私の片想い事情 【完】
「隼人の女性不信は深刻よ。このままだとみなみは酷く傷つくわよ」
「女性、不信?」
ハンカチを私の手に握らせながら亜紀さんは諭すように続ける。
「そう、みなみも薄々気づいているでしょう?」
ドクンと心臓が鳴る。
「隼人が女に本気にならないのは、極度の女性不信からよ。まぁ、完全に拒絶していないだけマシかもしれないけど」
亜紀さんはじっと私の目を見つめる。
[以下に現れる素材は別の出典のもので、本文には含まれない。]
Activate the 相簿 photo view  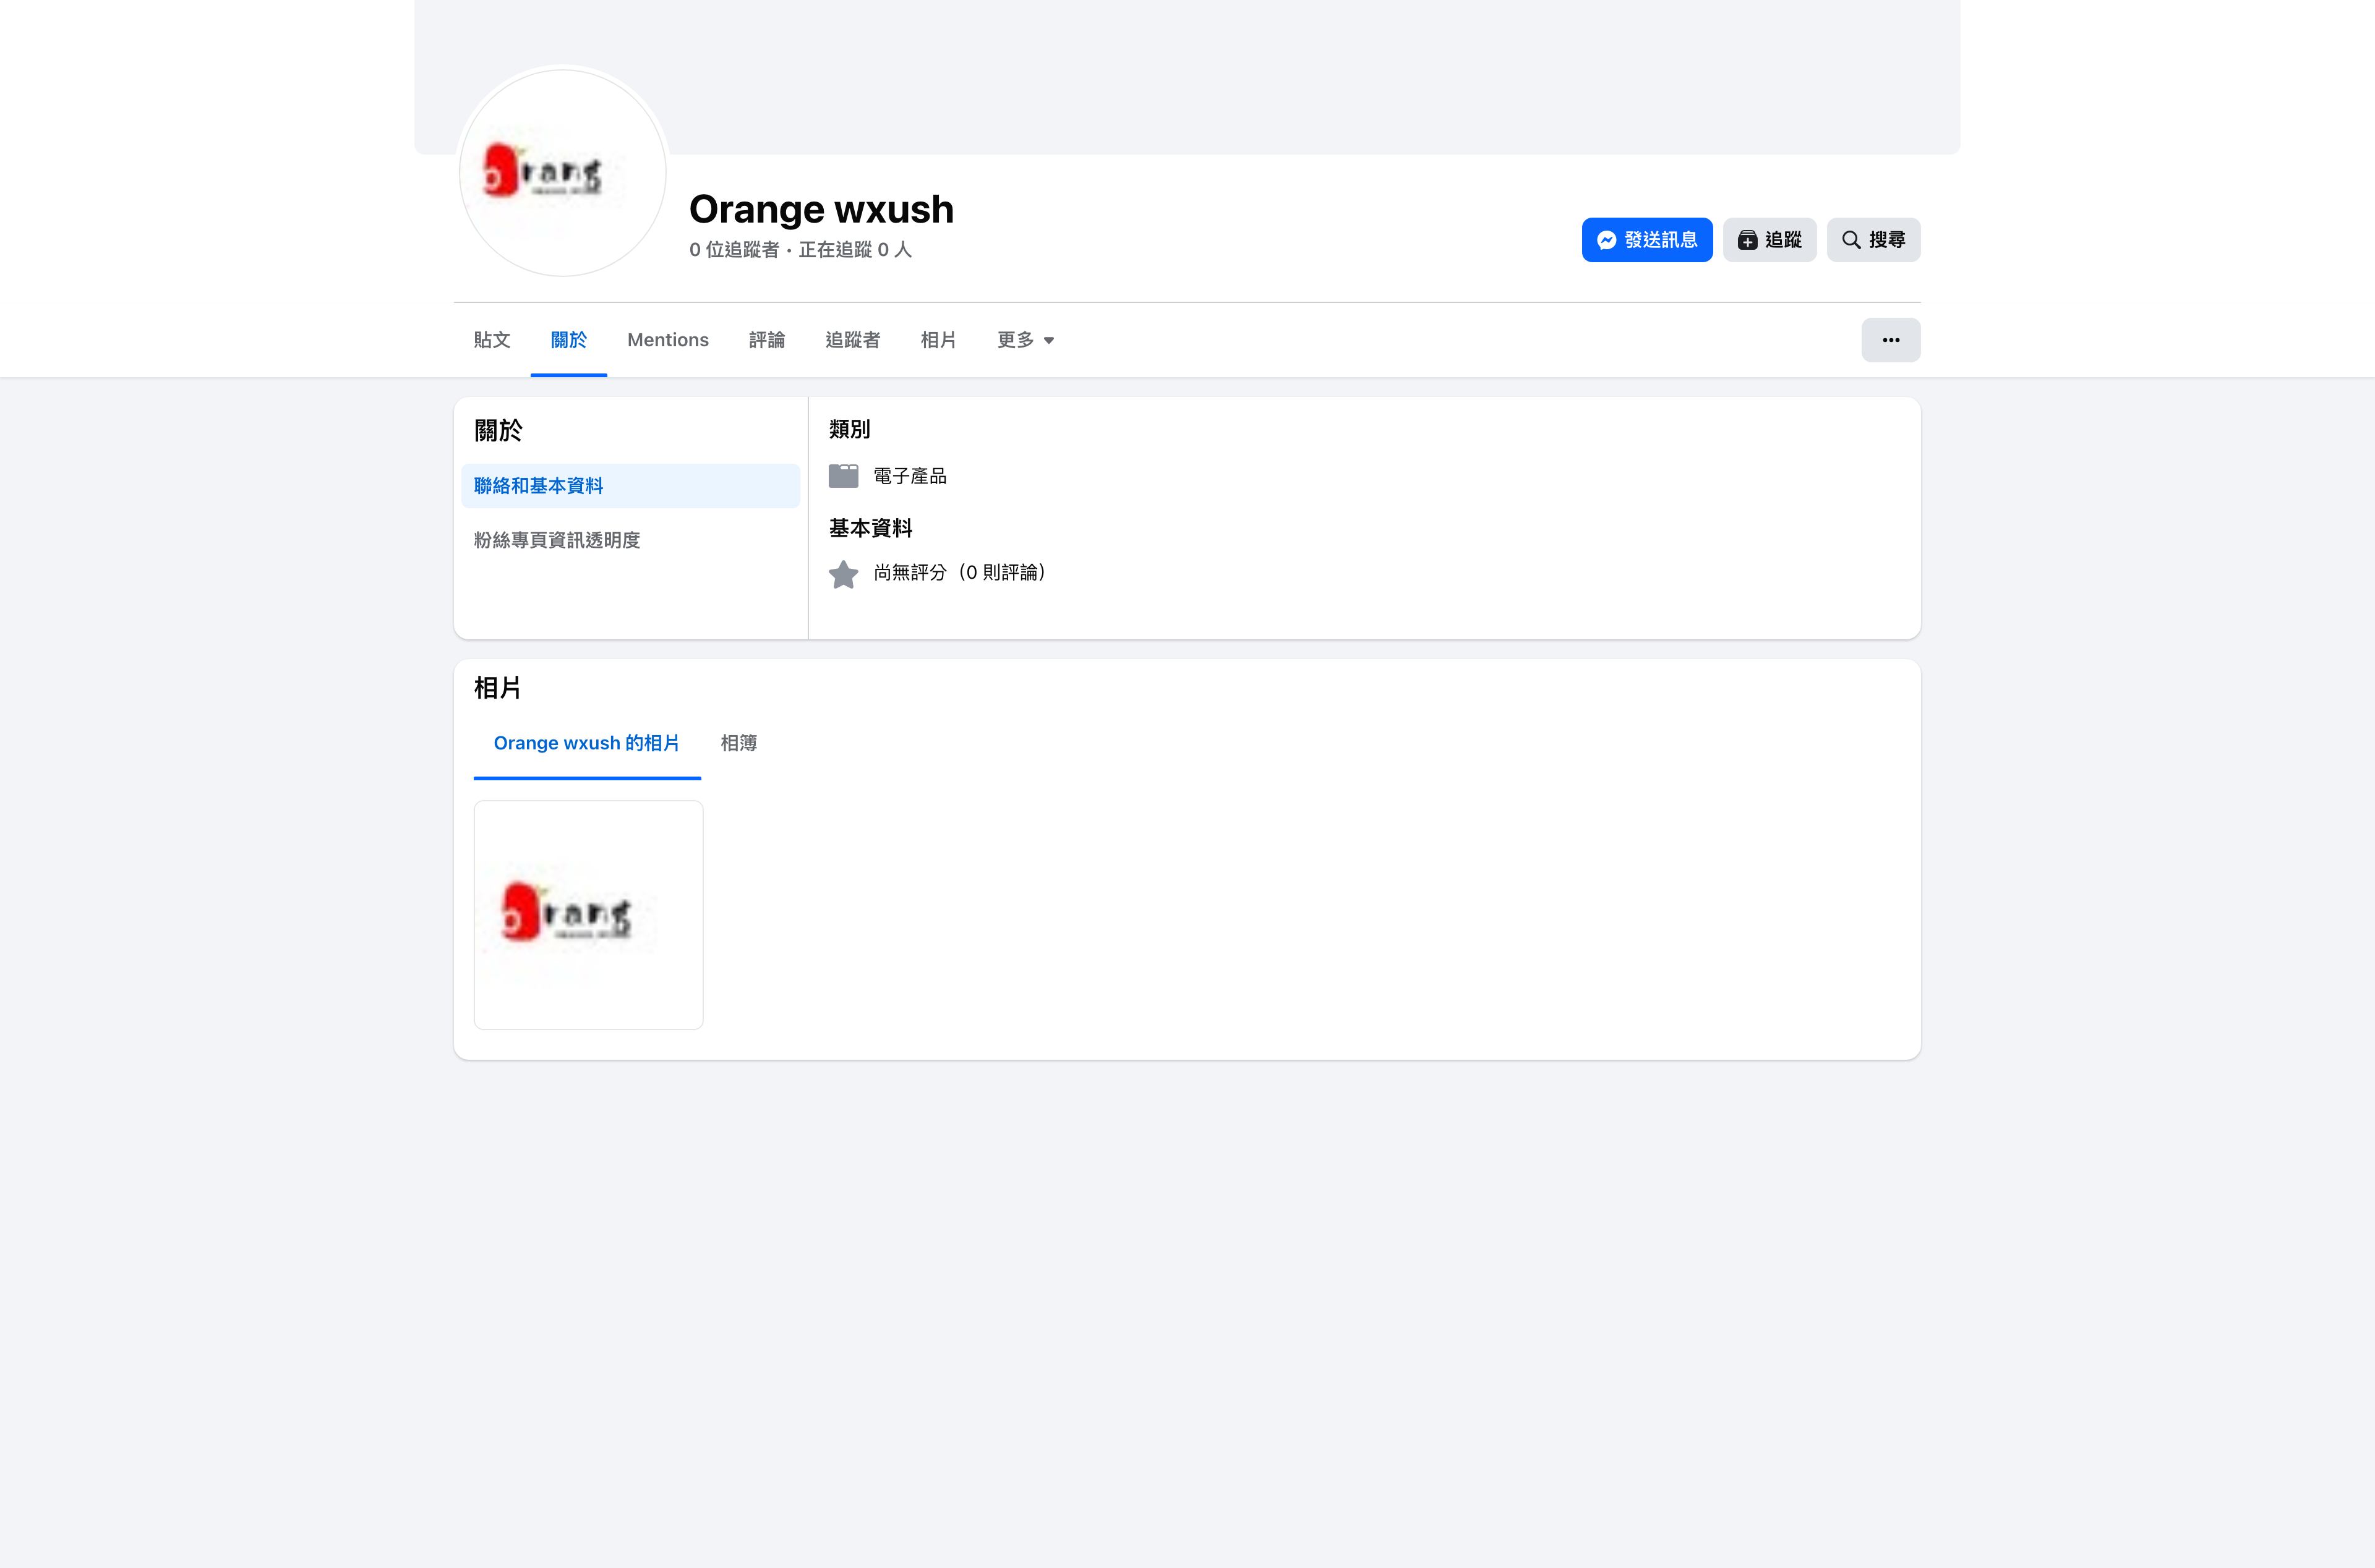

何だか試されているようなその視線は、いつも私が気付かないようにしていた不安をかき立てる。
亜紀さんは隼人のことをどこまで知っているのだろう。
私は固まったまま何も答えることができない。
「ふ……その様子じゃ、みなみは理由を知っているようね?別にそれを話せなんて言ってないわ。ただ、恋に恋しているようなみなみが、あの男をどうこうすることができるわけないわ」
ああ、今日の亜紀さんは本気の本気で説教モードに入っているらしい。
すごく痛いところを的確についてくる。
そのダメージのヒットポイントは測りしれない。
「ひどいことを言って悪かったわ。ただ、和君のことは、みなみにとってすごく良い機会だと思う」
亜紀さんは、場所も考えず泣き続ける私の頭を撫でながら、ちゃんと考えなさい、と言って私の大好きなマンゴーアップルジュースを頼んでくれた。